Dès lors, classes populaires et classes moyennes sont assez proches, que ce soit par rapport à leur revenu ou même à leur mode de vie. C’est d’ailleurs comme cela que Serge Bosc affirme que les classes moyennes sont en crise du fait d’un enrichissement relatif des couches les plus populaires (Tous en classes moyennes, 2016).
b) Elles parviennent toutefois à défendre leurs intérêts
Attention, ce « décrochage » ou cette « paupérisation » des classes moyennes doivent être nuancés, car le niveau de vie médian a progressé de 83 % entre 1970 et 2004, passant de 718 euros par mois à 1 314 euros. Dès lors, le niveau de vie de ces classes a augmenté et contredit la thèse du déclin de ce groupe.

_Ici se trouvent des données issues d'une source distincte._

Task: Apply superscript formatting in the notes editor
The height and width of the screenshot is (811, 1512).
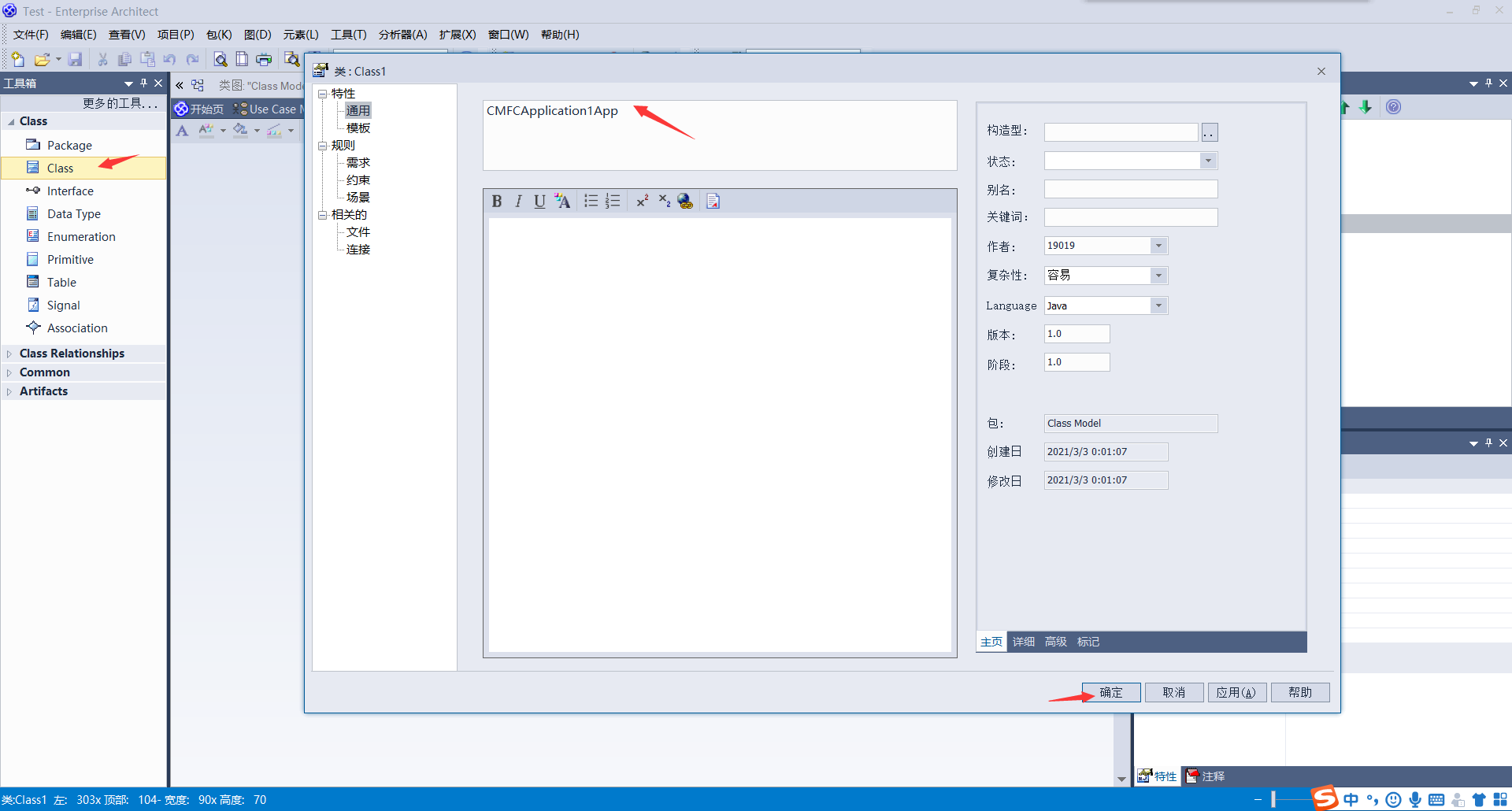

Il existe toutefois un relatif déclin dû à deux facteurs.
D’une part, l’augmentation des dépenses contraintes dans le budget des ménages, à savoir les dépenses de logement, d’eau, d’électricité, de gaz, d’assurance, de télécommunications. Ces dépenses contraintes représentaient 21 % du budget des ménages en 1979, contre 38 % aujourd’hui.
D’autre part, la croissance économique est désormais moins forte qu’elle ne l’a été pendant les Trente Glorieuses. À cette époque, la progression extrêmement rapide des revenus rendait supportable la présence d’inégalités sociales puisqu’on pouvait espérer rattraper le niveau de vie des catégories immédiatement supérieures.
Selon Régis Bigot, une personne qui a un revenu proche de la médiane française (1 800 euros par mois) mettra 32 ans pour atteindre le niveau de vie des catégories aisées, puisque le pouvoir d’achat progresse d’environ 1,5 % par an depuis les années 2000. Alors que, dans les années 1960, le taux de croissance du pouvoir d’achat était de 4,7 % par an. Ce sont notamment ces difficultés rencontrées par les classes moyennes françaises qui renforcent la perception d’un ascenseur social en panne.